Thanks to the generosity of the Jacobs Family Foundation, U.B. Kinsey Educational & Community Center was built to acknowledge and respond to the needs of the Northwest Community and surrounding neighborhoods by combining – under one roof – a comprehensive source of programs and services intended to serve the underserved.  The center’s goal targets the exposures contributing to the desolation that grips the entire community.

The Center contains seven (7) classrooms, a conference room, a multi-purpose room to host meetings and community events, and a fully equipped kitchen. It features a lighted dome to symbolize a beacon of hope – a light shining in this underprivileged – high-poverty neighborhood.

Tabernacle Learning Center, Inc. operates the U.B. Kinsey Educational & Community Center

Ulysses Bradshaw, U.B. Kinsey

Ulysses Bradshaw, U.B. Kinsey (1914-2005), namesake of this education and community center, was born the third of ten children in Fort White, in northern Florida. His father sold the family farm and bought a grocery store in West Palm Beach in about 1930. Kinsey graduated from the all-black Industrial High School, where Principal Clarence Walker inspired him to reach high. Although Kinsey hoped to become a lawyer, the University of Florida accepted only whites; Kinsey graduated in 1941 from Florida A&M University.

Kinsey’s first teaching position was at his alma mater, Industrial High School. During his first year, the Palm Beach County School Board raised the pay of the white teachers. Kinsey joined the newly established Palm Beach County Teachers Association for black teachers, challenging school officials. When they were denied, they organized and won a class-action lawsuit with the help of future U.S. Supreme Court Justice Thurgood Marshall.

Industrial High School was renamed Palmview Elementary in 1950, with Kinsey appointed principal.

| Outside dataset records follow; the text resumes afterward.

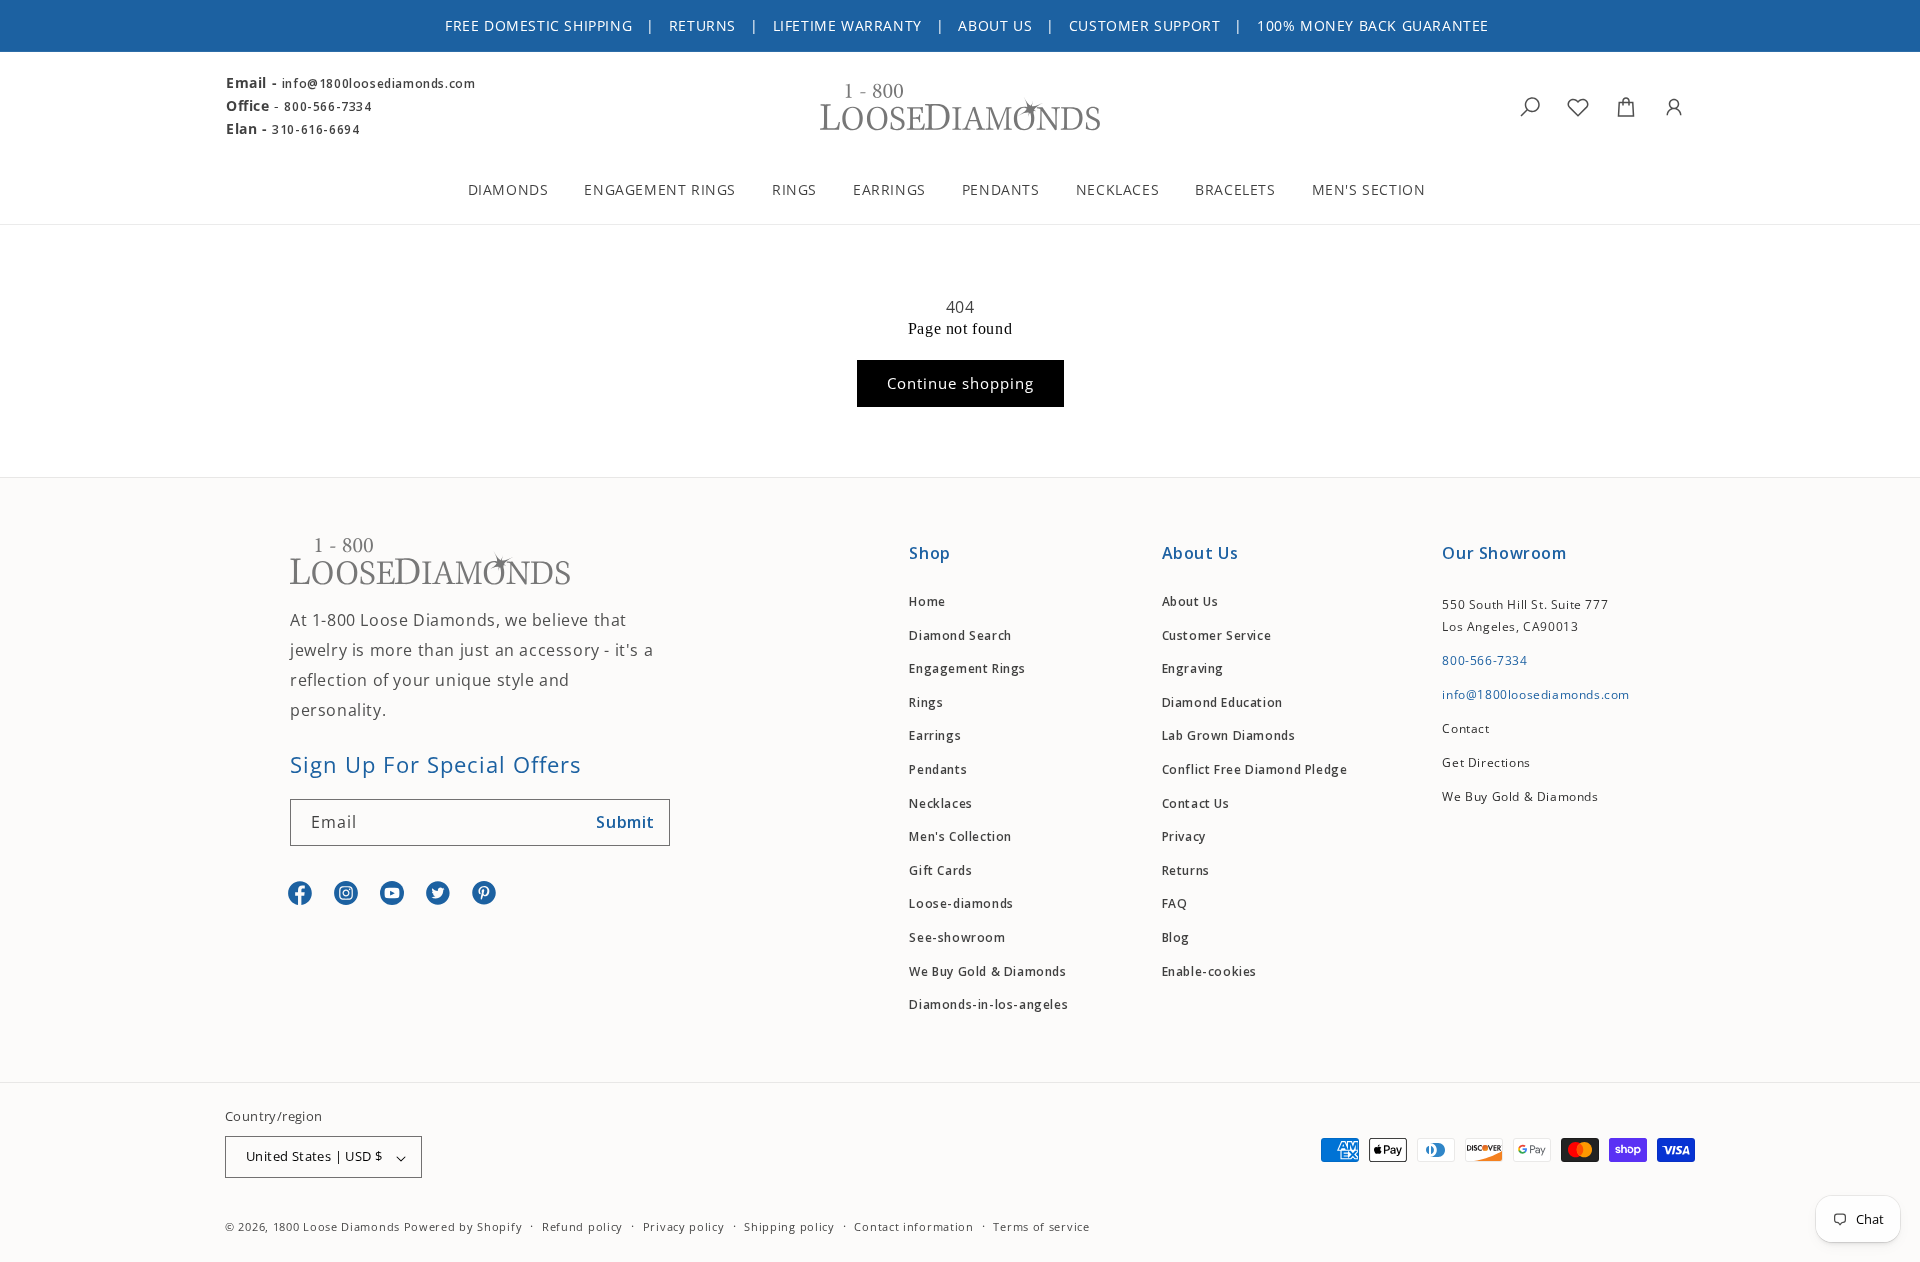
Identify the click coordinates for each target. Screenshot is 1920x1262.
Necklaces (940, 803)
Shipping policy (789, 1226)
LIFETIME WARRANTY (847, 25)
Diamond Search (960, 635)
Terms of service (1041, 1226)
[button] (522, 192)
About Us (1190, 601)
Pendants (938, 769)
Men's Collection (960, 837)
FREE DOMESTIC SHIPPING (538, 25)
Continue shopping (960, 383)
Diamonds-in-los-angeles (988, 1005)
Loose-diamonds (961, 904)
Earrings (935, 736)
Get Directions (1486, 762)
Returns (1186, 870)
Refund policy (582, 1226)
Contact (1465, 728)
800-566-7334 (327, 106)
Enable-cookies (1209, 971)
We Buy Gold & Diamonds (987, 971)
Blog (1176, 937)
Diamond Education (1222, 702)
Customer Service (1217, 635)
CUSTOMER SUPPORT (1145, 25)
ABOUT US (995, 25)
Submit (625, 823)
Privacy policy (684, 1226)
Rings (926, 702)
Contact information (913, 1226)
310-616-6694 (315, 129)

In response to the segregation of his youth, Kinsey was a stickler for respect and insisted on being called Mr. Kinsey. He arrived at the county warehouse early each year to secure new books and supplies for Palmview instead of just accepting the leftovers the all-black schools usually received.
When Kinsey retired, the Palm Beach County Commission designated the week of September 16-22, 1989, as Ulysses B. Kinsey Week. Soon after, Palmview Elementary was renamed U. B. Kinsey Elementary School.